Really brilliant choices often happen to us when we ‘get out of our own way’ and let the universe get on with its evolutionary journey.  We don’t trust this process. We’re scared that what works for the whole may not be in our individual best interests.  This leads to a bit of a Mexican stand off between the ‘I’ and the ‘We’.

The next chapter in evolution sees an increase in our intelligence (and not before time!). This would allow us to live in the heart of the paradox that we function simultaneously as an individual and as part of the whole. Both are true.  Science is teasing us with this riddle.  We know that light is both a wave and a particle.  We know that electrons can exist in several places at the same time.

As Niels Bohr said ‘If quantum mechanics hasn’t profoundly shocked you, you haven’t understood it yet’.

Sadly, in the middle of these exciting times, we are hanging on firmly to our Neanderthal heritage.  We don’t care about the whole, we just want to survive as an individual and kill anything that surprises us.

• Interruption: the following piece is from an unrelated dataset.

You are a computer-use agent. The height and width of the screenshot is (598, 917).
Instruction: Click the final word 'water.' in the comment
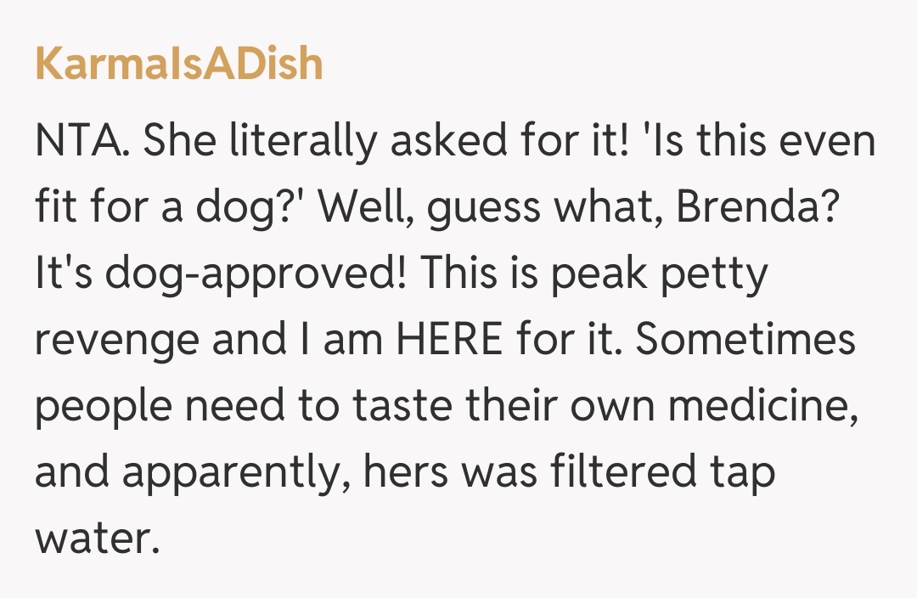tap(97, 540)
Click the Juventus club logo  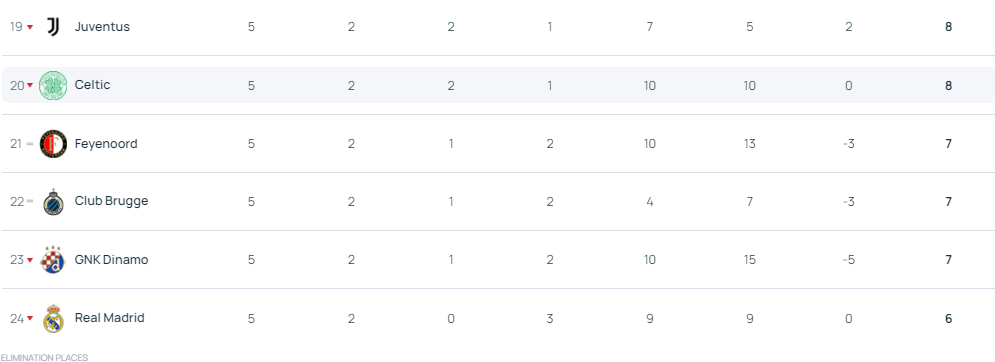pyautogui.click(x=53, y=27)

Back to our current lop sided triangles. We live in a world of duality represented by the two points on either side of a straight line: left/right, light/dark, angry/passive, risky/safe – you get the picture.  Between these two points, there are numerous shades of colour, variations of emotion, degrees of fear.  To move forward, we have to make a choice somewhere between the two and put a stake in the ground (third point of the triangle)…Simples.

So why have we collectively made so many bad choices? Because our wiring has a couple of glitches that need ironing out.

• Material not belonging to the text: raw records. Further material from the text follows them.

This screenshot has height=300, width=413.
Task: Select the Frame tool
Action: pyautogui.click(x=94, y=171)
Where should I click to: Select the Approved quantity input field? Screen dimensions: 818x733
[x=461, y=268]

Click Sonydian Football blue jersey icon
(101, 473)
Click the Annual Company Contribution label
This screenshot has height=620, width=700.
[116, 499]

1. Default program of laziness – we keep choosing the colour/strategy/emotion that we’re familiar with. No new pattern emerges.

2. Default program of attack – instead of choosing from inspiration (what we would love) we look at the things we hate and choose the opposite. We choose red because we hate beige, we choose rational because we hate emotional. These are toxic rather than inspired choices so often have a negative effect.  It’s a bit like the space invaders game.  We keep shooting down the enemy but they multiply and soon we’re surrounded by needy, beige people.

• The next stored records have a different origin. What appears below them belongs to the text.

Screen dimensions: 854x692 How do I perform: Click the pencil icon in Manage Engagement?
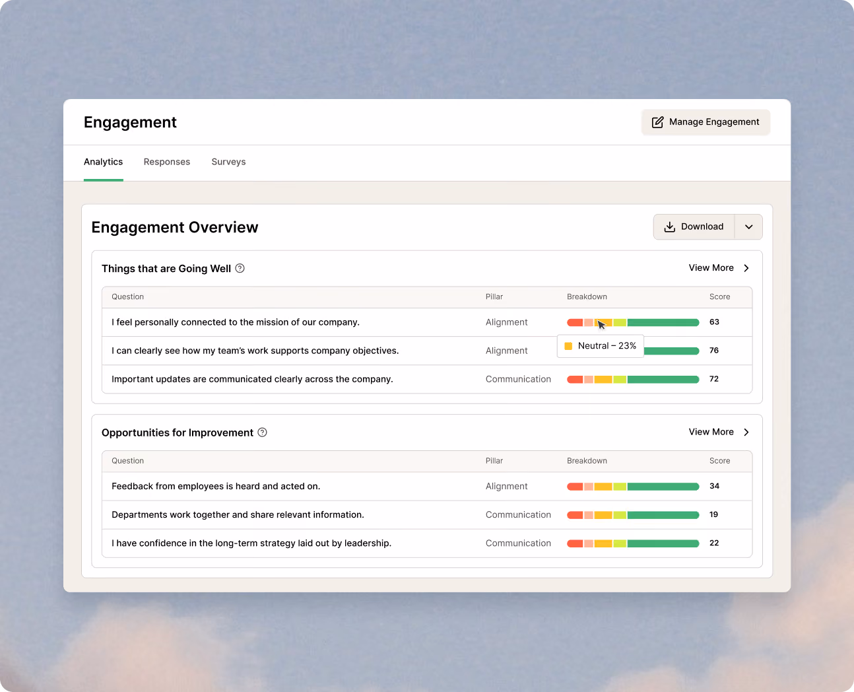pos(657,122)
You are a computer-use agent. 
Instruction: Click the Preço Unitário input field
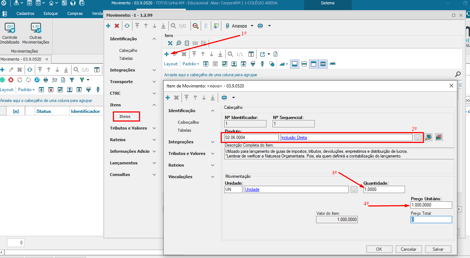tap(431, 205)
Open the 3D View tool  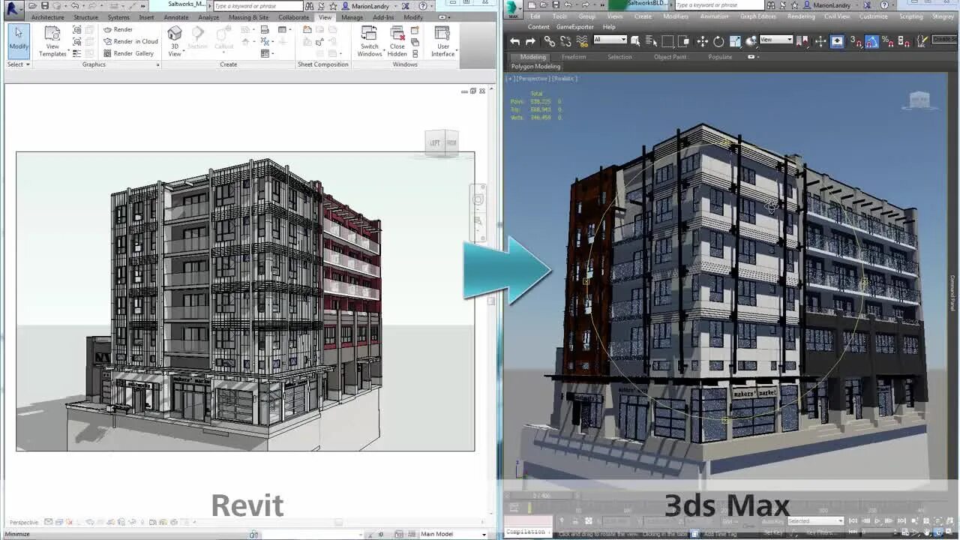point(174,41)
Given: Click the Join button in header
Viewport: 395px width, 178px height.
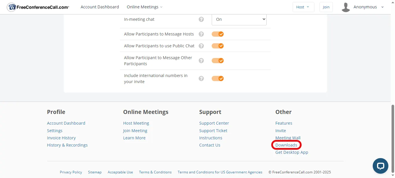Looking at the screenshot, I should click(x=326, y=7).
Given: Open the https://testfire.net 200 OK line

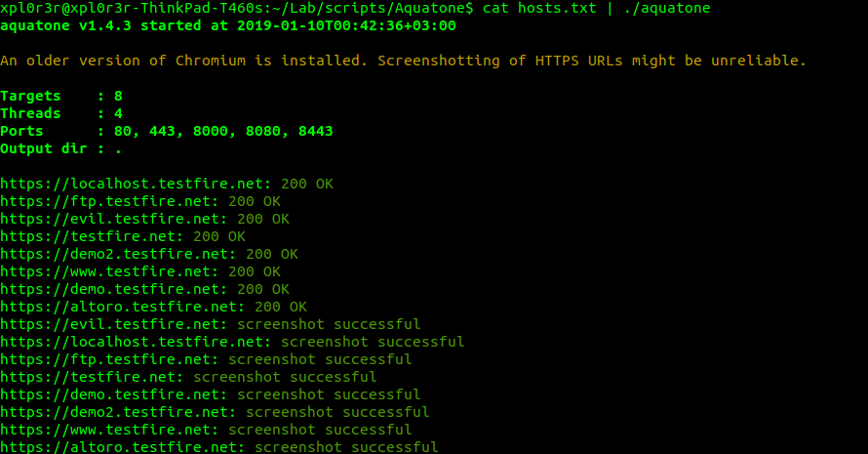Looking at the screenshot, I should point(122,236).
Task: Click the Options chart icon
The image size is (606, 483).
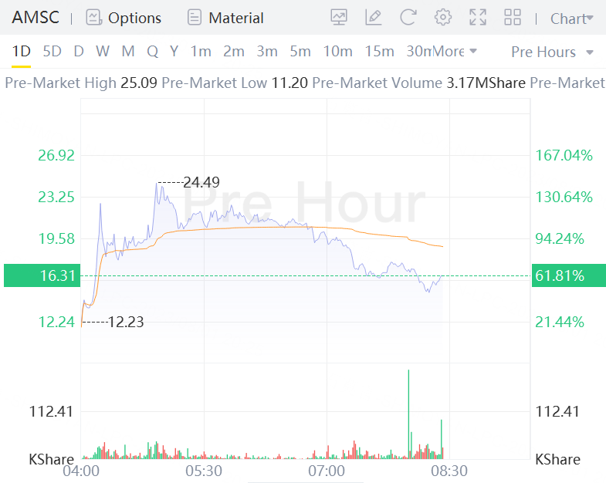Action: tap(94, 18)
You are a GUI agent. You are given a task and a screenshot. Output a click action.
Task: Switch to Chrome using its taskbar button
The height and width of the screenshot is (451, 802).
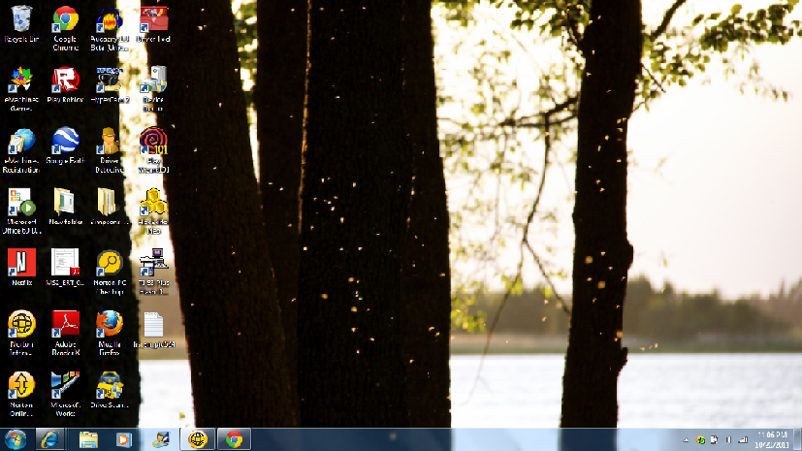tap(233, 438)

Time to start thinking and communicating more clearly. We say ‘this works for me’ when we don’t want to accept the reality that it isn’t working for anybody else. We say ‘that’s bad idea’ when we really mean ‘I don’t like it’ or ‘it makes me uncomfortable’.

If we learn to co-exist with things instead of demonising them, we might find we’ve got more discernment. If we were able to hold the dynamic tension between two opposing forces without disassociating or getting angry we could definitely make better decisions. Instead of closing our eyes and chucking a stake in the ground, we could pause, think for a second and actually decide where to place it.

Now that’s a more interesting triangle.